Job Chapter 35 is Elihu's third speech, focusing on the transcendence and independence of God. He challenges Job's claim that his righteousness is greater than God's and asks what profit it is to God whether a man sins or is righteous. Elihu argues that God is too high and too great for human actions to affect Him directly: rather, our righteousness or wickedness affects other people. He suggests that God does not always answer the cries of the oppressed because those cries are "empty" and lacked a true search for "God our Maker." Elihu concludes that Job is speaking "in vain" and multiplying words without knowledge.

1

Then Elihu said:

2

"Do you think this is just? You say, 'I am in the right before God.'"

3

"Yet you ask him, 'What profit is it to me, and what do I gain by not sinning?'"

4

"I would like to reply to you and to your friends with you."

5

"Look up at the heavens and see; gaze at the clouds so high above you."

6

"If you sin, how does that affect him?
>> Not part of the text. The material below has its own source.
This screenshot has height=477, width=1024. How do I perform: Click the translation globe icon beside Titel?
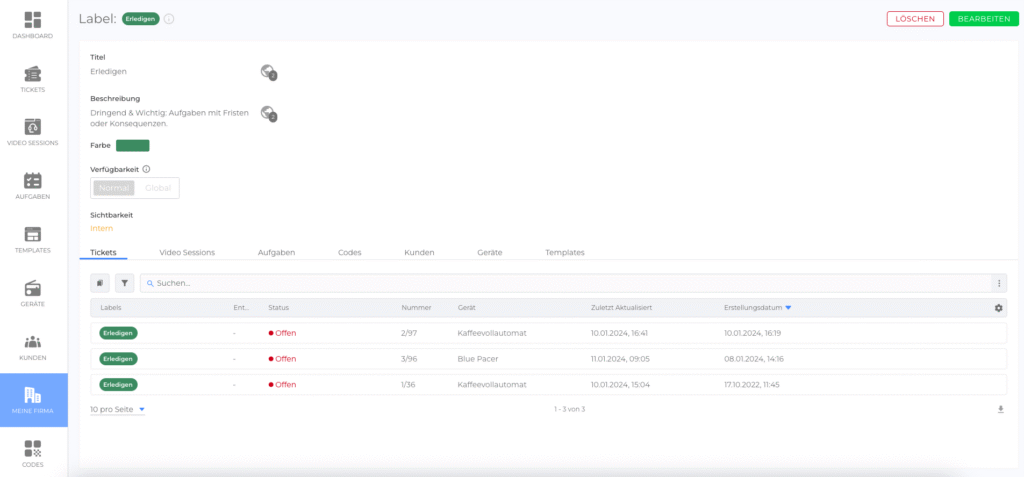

If your sins are many, what does that do to him?"

7

"If you are righteous, what do you give to him, or what does he receive from your hand?"

8

"Your wickedness only affects humans like yourself, and your righteousness only other mortals."

9

"People cry out under a load of oppression; they plead for relief from the arm of the powerful."

10

"But no one says, 'Where is God my Maker, who gives songs in the night,"

11

"who teaches us more than the beasts of the earth and makes us wiser than the birds in the sky?'"

12

"He does not answer when people cry out because of the arrogance of the wicked."

13

"Indeed, God does not listen to their empty plea; the Almighty pays no attention to it."

14

"How much less, then, when you say that you do not see him, that your case is before him and you must wait for him,"

15

"and further, that his anger never punishes and he does not take note of wickedness."

16

"So Job opens his mouth with empty talk; without knowledge he multiplies words."